Hypoxia plays an important role on malignant tumor immune escape, which has close relationship with the overexpression levels of hypoxia inducible factor-1α (HIF-1α) and programmed death-ligand 1 (PD-L1). We had reported that HIF-1α could be overexpressed in hypoxic hepatocellular carcinoma (HCC) after transarterial chemoembolization (TACE) treatment. However, the effects and mechanisms of HIF-1α regulated overexpression of PD-L1 on HCC immune escape in hypoxic microenvironment after TACE are still uncertain. Therefore, our study is urgently needed to validate this scientific hypothesis. In vitro study, the effects and mechanisms of HIF-1α regulated overexpression of PD-L1 on immune escape of hepatoma cells will be firstly studied in hypoxic microenvironment. In vivo study, after the treatment of TACE for HCCs of rats, the specific siRNA compound will be transfected into tumor tissues to silence the expressions of HIF-1α and PD-L1. After the combined treatment for HCCs of rats, the local immune functions of tumor microenvironment (infiltration level, apoptosis and cytolytic activity of CD8+T lymphocytes) and the change of biological behavior (proliferation, apoptosis and invasion activity) of hepatoma cells were detected to investigate the effects and mechanisms of HIF-1α regulated overexpression of PD-L1 on HCC immune escape in hypoxic microenvironment after TACE. Finally, the findings of this study will provide reliable scientific basis to improve the long-term outcomes of TACE in the treatment of HCCs.

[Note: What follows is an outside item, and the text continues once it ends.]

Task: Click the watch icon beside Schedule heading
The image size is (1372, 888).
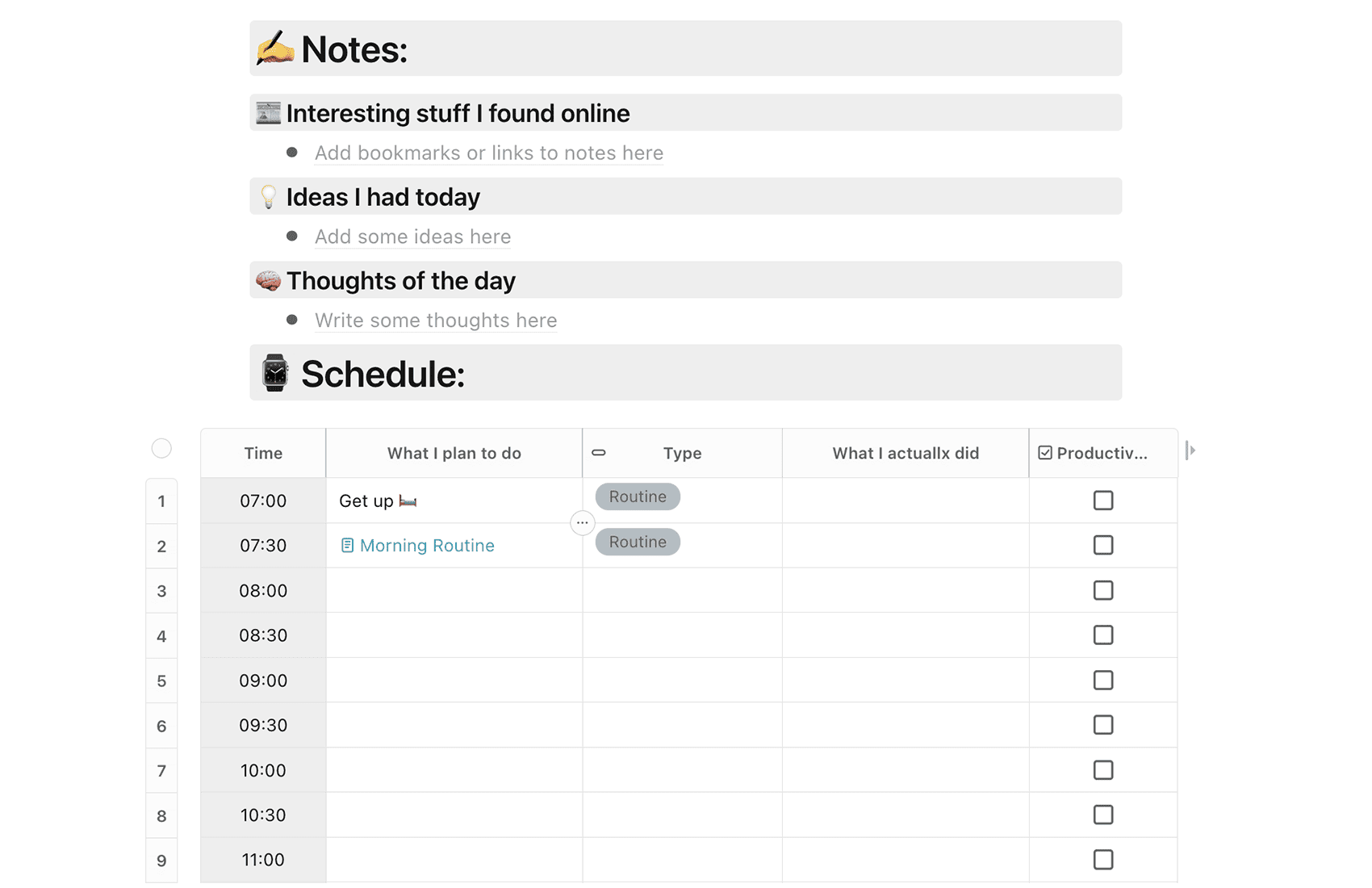Action: [274, 373]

缺氧是恶性肿瘤发生免疫逃逸的重要原因，与缺氧诱导因子-1α(HIF-1α)和程序性死亡受体-配体1(PD-L1)过表达密切相关。本组已证实：肝动脉化疗栓塞(TACE)术后缺氧肝癌细胞可过表达HIF-1α。但TACE术后缺氧环境HIF-1α能否调控PD-L1过表达介导肿瘤免疫逃逸，机制如何，尚无相关报道，亟待立项研究。本项目拟首先在体外缺氧环境明确肝癌细胞基于HIF-1α和PD-L1过表达的细胞毒性T淋巴细胞免疫逃逸发生机制。后续动物实验拟转染特异性siRNA于TACE术后的大鼠肝癌组织，沉默HIF-1α和PD-L1表达。检测肿瘤局部免疫功能状态(CD8+T细胞浸润程度、凋亡情况及细胞毒性等)和肿瘤细胞生物学行为(增殖、凋亡及侵袭等)发生的变化。阐明肝癌TACE术后缺氧微环境HIF-1α调控PD-L1过表达介导肿瘤免疫逃逸的作用及机制，为突破TACE治疗肝癌远期疗效欠佳的瓶颈奠定理论基础。

肝动脉化疗栓塞术（TACE）是中晚期肝细胞癌（HCC）的首选治疗手段。缺氧肿瘤细胞PD-L1与HIF-1α表达水平密切相关。然而，TACE术后HCC缺氧加剧能否导致PD-L1表达升高，机制如何，有待进一步研究。本研究主要探讨缺氧调控肝癌PD-L1过表达，促进肿瘤进展的作用及分子机制。.离体条件下，我们证实缺氧可通过上调PD-L1、HIF-1α、TCF 4、LEF 1、VEGF、MMP 9、SNAIL及CCND 1表达，促进肝癌细胞进展。荧光素酶活性检测显示缺氧肝癌细胞Wnt /β-catenin信号通路被激活。XAV939抑制Wnt /β-catenin信号通路激活后，PD-L1蛋白、细胞核内β-catenin蛋白表达水平明显下降（P﹤0.05）、HIF-1α蛋白表达水平未发生明显变化（P >0.05）。HIF-1α基因表达沉默（siRNA）后，HIF-1α、PD-L1及细胞核内β-catenin蛋白表达水平显著降低（P﹤0.05）。缺氧条件下，转染PD-L1启动子于HepG2肝癌细胞，XAV939-PD-L1启动子组荧光素酶活性较未受到XAV939作用的PD-L1启动子组明显减低。提示，Wnt /β-catenin信号通路为PD-L1过表达的上游条件。染色质免疫共沉淀（Chip）显示，Wnt /β-catenin信号通路下游分子LEF1能够与PD-L1启动子基因片段结合，诱导PD-L1基因表达，进一步阐明了PD-L1过表达的相关分子机制。.动物实验中，利用常氧和缺氧肝癌细胞建立裸鼠肿瘤模型。缺氧组肿瘤负荷显著大于常氧组。PD-L1 抗体和XAV939可有效抑制肿瘤增殖。Western blotting结果显示，缺氧组肝癌细胞HIF-1α、PD-L1、Cyclin D1、VEGF、MMP9及Snail表达水平较常氧组显著升高；XAV939组肿瘤细胞PD-L1、Cyclin D1、VEGF、MMP9及Snail表达水平较对照组显著降低。.综上所述，本研究显示，缺氧肝癌细胞HIF-1α可通过激活Wnt /β-catenin信号通路上调PD-L1表达，促进肝癌细胞进展。本研究进一步揭示了缺氧调控 PD-L1 过表达促进肿瘤细胞进展的作用机制，阐明 HCC 缺氧对 TACE 疗效的影响，为临床上突破 TACE 治疗 HCC 的瓶颈提供理论基础和科学依据。